▶ **VOS TÂCHES**:
1. D'après l'extrait sur le Japon, que signifie le prénom Hanae ?
2. Recopiez à l'identique le passage de l'extrait sur le Japon qui va de « C’est définitivement du » à « plus de 3000. ».

▶ **EXTRAIT CHOISI**:

C’est définitivement du point de vue de la sociologie qu’Alice, 14 ans, collégienne à Meaux, s’y intéresse. « Moi experte du Japon ? Je n’irais pas jusque-là mais j’en connais un rayon sur les habitudes et les mœurs. Par exemple, le schéma de la famille traditionnelle dans laquelle la femme au foyer tient les cordons de la bourse et verse de l’argent de poche à son mari qui va travailler. Je m’intéresse aux faits de société. Les vidéos du Youtubeur Louis-san sont les meilleures pour ça ». Le rêve d’Alice ? Voir les paysages, les traditions, la campagne, et se baigner dans les onsens, les sources thermales. L’archipel en compterait plus de 3000.
Apprendre à parler japonais c’est facile !
La langue est réputée difficile, mais si on l’apprend dans le but d’échanger avec des amis et non l’empereur du Japon, c’est facile ! C’est ce que pense Hanae Tsuji, 14 ans et collégienne à Caen. Son grand-père paternel était Japonais, mais de cet héritage, il lui reste surtout son nom et son prénom. Hanae signifie branche fleurie. Son papa ne le parle pas non plus, mais elle espère devenir bilingue, pour la beauté de la langue, et tant mieux si plus tard elle peut en faire son métier. « Je n’apprends pas cette langue pour forcément renouer avec mes racines. C’est vraiment par curiosité ». La curiosité, c’est la qualité la plus précieuse pour apprendre cette langue si différente du français. « Ça et ne pas vouloir aller trop vite, être patient, surtout quand on débute ».
Hanae est une des élèves de Marion, spécialiste des arts traditionnels et professeur de Japonais dans la même ville. « Mes élèves ados ont de 13 à 18 ans. C’est surprenant comme ils progressent avec facilité, grâce aux réseaux, à Netflix et Internet, même si je leur dis de faire attention à ne pas regarder n’importe quoi. Mon conseil ? De l’étudier comme un hobby : ça crée une satisfaction sans pression et ils progressent beaucoup plus vite que s’ils étaient à l’école ».

▶ **DONNÉES FOURNIES**:
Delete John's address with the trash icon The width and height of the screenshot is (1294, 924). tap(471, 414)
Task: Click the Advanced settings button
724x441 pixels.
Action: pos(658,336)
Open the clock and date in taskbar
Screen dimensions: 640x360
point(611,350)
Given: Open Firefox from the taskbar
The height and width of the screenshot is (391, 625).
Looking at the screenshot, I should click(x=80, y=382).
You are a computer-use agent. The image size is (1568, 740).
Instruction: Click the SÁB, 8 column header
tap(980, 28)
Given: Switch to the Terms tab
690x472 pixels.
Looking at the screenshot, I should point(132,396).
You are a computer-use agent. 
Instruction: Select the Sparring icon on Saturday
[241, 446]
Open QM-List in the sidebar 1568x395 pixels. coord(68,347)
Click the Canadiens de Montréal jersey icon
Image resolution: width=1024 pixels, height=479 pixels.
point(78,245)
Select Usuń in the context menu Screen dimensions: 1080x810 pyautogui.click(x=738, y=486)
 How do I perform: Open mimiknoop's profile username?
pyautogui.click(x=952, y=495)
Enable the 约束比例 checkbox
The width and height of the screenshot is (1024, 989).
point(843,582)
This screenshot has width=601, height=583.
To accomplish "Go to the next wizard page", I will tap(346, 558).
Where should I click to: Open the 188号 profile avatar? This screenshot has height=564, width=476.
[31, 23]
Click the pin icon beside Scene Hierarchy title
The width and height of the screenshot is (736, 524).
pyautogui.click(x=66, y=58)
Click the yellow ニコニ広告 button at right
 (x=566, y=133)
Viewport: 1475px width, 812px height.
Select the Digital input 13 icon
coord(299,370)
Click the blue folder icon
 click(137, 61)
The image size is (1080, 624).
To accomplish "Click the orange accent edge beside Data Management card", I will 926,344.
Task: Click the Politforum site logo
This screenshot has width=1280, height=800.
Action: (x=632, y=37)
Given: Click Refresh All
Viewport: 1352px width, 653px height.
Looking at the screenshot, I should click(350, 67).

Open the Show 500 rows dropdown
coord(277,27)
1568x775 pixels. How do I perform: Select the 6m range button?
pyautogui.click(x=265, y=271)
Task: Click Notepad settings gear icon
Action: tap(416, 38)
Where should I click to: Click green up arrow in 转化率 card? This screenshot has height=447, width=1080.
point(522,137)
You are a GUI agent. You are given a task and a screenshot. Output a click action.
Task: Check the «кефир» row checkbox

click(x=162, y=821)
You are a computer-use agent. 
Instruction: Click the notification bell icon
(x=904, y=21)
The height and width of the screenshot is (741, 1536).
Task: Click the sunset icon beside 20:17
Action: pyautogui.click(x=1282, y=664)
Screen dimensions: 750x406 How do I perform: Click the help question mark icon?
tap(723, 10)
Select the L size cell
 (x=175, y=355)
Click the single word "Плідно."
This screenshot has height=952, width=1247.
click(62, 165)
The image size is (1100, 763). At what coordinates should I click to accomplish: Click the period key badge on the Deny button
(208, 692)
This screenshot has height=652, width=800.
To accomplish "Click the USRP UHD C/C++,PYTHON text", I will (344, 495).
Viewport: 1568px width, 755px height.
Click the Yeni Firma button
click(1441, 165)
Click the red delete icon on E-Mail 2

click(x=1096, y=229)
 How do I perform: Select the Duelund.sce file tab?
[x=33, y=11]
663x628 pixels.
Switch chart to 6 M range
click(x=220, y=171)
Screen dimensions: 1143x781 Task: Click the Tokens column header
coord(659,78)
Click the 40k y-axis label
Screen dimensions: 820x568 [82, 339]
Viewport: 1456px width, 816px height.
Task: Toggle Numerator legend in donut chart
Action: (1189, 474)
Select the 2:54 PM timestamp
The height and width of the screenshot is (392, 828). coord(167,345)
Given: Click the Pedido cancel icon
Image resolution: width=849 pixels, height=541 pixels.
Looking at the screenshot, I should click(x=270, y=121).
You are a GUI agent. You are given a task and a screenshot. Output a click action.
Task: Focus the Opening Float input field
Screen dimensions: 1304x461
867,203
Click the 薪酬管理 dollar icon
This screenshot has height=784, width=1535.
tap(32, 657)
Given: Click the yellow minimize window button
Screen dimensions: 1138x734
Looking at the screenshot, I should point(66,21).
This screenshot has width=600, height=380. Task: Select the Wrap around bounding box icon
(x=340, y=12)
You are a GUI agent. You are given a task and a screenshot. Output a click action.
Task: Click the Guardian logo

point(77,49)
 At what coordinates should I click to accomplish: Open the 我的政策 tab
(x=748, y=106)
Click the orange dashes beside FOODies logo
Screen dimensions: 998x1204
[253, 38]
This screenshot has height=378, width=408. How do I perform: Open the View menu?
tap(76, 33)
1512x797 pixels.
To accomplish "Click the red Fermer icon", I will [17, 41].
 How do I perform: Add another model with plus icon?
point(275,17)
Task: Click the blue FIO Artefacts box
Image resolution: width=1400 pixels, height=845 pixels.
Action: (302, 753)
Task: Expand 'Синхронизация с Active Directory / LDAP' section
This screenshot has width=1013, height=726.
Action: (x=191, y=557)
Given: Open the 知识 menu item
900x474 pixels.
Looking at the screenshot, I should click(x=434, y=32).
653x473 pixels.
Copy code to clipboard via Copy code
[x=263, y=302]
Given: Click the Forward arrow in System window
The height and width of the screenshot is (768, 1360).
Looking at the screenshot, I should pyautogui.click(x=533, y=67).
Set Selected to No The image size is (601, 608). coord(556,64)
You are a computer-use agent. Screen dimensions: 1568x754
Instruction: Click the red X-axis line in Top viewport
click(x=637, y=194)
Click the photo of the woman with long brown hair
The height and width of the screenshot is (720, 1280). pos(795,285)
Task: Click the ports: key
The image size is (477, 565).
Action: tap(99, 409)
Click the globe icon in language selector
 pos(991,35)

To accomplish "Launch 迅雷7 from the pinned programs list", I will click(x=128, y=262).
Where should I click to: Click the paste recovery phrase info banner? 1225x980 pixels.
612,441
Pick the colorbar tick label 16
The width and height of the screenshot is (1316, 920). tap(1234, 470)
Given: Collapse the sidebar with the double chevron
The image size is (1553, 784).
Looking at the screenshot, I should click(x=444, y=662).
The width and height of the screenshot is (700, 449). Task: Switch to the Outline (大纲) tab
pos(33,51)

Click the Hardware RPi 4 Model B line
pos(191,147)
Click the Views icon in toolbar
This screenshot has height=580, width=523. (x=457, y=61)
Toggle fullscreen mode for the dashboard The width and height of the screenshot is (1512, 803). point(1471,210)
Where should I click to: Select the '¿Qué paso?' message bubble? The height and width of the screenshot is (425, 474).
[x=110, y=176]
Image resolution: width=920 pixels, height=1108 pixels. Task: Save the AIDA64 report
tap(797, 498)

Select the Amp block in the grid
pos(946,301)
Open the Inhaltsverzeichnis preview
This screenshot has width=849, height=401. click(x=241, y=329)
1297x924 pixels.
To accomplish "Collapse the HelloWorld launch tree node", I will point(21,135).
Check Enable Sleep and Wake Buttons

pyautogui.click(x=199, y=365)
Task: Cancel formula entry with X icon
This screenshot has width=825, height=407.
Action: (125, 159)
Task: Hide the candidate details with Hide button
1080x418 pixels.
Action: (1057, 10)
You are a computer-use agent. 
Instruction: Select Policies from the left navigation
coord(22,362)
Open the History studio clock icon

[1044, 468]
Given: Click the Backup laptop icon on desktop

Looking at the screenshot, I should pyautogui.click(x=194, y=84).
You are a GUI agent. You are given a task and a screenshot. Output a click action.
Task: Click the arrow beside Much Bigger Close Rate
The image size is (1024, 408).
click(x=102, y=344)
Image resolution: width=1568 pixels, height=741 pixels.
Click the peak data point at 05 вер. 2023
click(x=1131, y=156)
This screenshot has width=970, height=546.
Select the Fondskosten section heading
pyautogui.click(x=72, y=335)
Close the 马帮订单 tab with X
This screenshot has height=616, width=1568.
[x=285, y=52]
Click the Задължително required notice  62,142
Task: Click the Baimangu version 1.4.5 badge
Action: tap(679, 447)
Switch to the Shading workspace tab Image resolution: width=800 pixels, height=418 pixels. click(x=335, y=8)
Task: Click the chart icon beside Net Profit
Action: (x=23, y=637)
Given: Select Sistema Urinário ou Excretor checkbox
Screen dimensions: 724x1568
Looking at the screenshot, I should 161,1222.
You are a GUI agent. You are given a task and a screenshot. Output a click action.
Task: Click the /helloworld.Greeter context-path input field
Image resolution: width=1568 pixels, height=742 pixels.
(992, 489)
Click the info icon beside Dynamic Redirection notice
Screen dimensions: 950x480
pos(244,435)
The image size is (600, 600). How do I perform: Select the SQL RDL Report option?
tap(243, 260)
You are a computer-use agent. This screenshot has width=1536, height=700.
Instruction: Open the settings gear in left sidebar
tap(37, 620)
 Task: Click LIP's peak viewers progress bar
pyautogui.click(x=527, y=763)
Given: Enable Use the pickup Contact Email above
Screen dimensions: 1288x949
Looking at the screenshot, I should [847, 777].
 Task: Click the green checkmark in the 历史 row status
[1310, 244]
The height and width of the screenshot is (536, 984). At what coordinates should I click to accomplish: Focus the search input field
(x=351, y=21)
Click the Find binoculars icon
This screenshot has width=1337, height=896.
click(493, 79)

▶ **RÉPONSES PAR TÂCHE**:
1. Branche fleurie.

2.
C’est définitivement du point de vue de la sociologie qu’Alice, 14 ans, collégienne à Meaux, s’y intéresse. « Moi experte du Japon ? Je n’irais pas jusque-là mais j’en connais un rayon sur les habitudes et les mœurs. Par exemple, le schéma de la famille traditionnelle dans laquelle la femme au foyer tient les cordons de la bourse et verse de l’argent de poche à son mari qui va travailler. Je m’intéresse aux faits de société. Les vidéos du Youtubeur Louis-san sont les meilleures pour ça ». Le rêve d’Alice ? Voir les paysages, les traditions, la campagne, et se baigner dans les onsens, les sources thermales. L’archipel en compterait plus de 3000.